What happened to the pregnancy category letters A, B, C, D, and X?

The FDA replaced the letter categories with the Pregnancy and Lactation Labeling Rule (PLLR) in 2015. The letters were removed because they were often misinterpreted as a grading system (like school grades) rather than a complex risk assessment. The new system uses detailed narrative text to provide more accurate and contextual information about risks during pregnancy and breastfeeding.

Where can I find pregnancy safety information on a drug label?

Look for Section 8, titled "Use in Specific Populations." Within this section, subsection 8.1 covers Pregnancy, and subsection 8.2 covers Lactation. Each of these contains a Risk Summary, Clinical Considerations, and Data subsections that detail the specific risks and recommendations.

What does "background risk" mean in drug labeling?

Background risk refers to the natural rate of birth defects or miscarriage in the general population, regardless of medication use. Typically, 2-4% of all pregnancies result in major birth defects, and 15-20% end in miscarriage. Drug labels now include this statistic to help patients put medication-specific risks into perspective.

How do I know if a drug passes into breast milk?

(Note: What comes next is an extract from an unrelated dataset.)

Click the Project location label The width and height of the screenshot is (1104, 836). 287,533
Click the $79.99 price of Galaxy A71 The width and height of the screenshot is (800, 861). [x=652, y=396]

Check the Lactation subsection (8.2) of the drug label. It will provide data on the amount of drug transferred to breast milk, often expressed as a percentage of the maternal dose. It will also list potential side effects in the breastfed infant and offer clinical advice on timing doses to minimize exposure.

Are there resources to help interpret these new labels?

Yes. Specialized teratology information services like MotherToBaby and TERIS (Teratogen Information System) offer free counseling and plain-language summaries. Additionally, many electronic health records now integrate this data, and pharmacists are trained to explain the narrative labels to patients.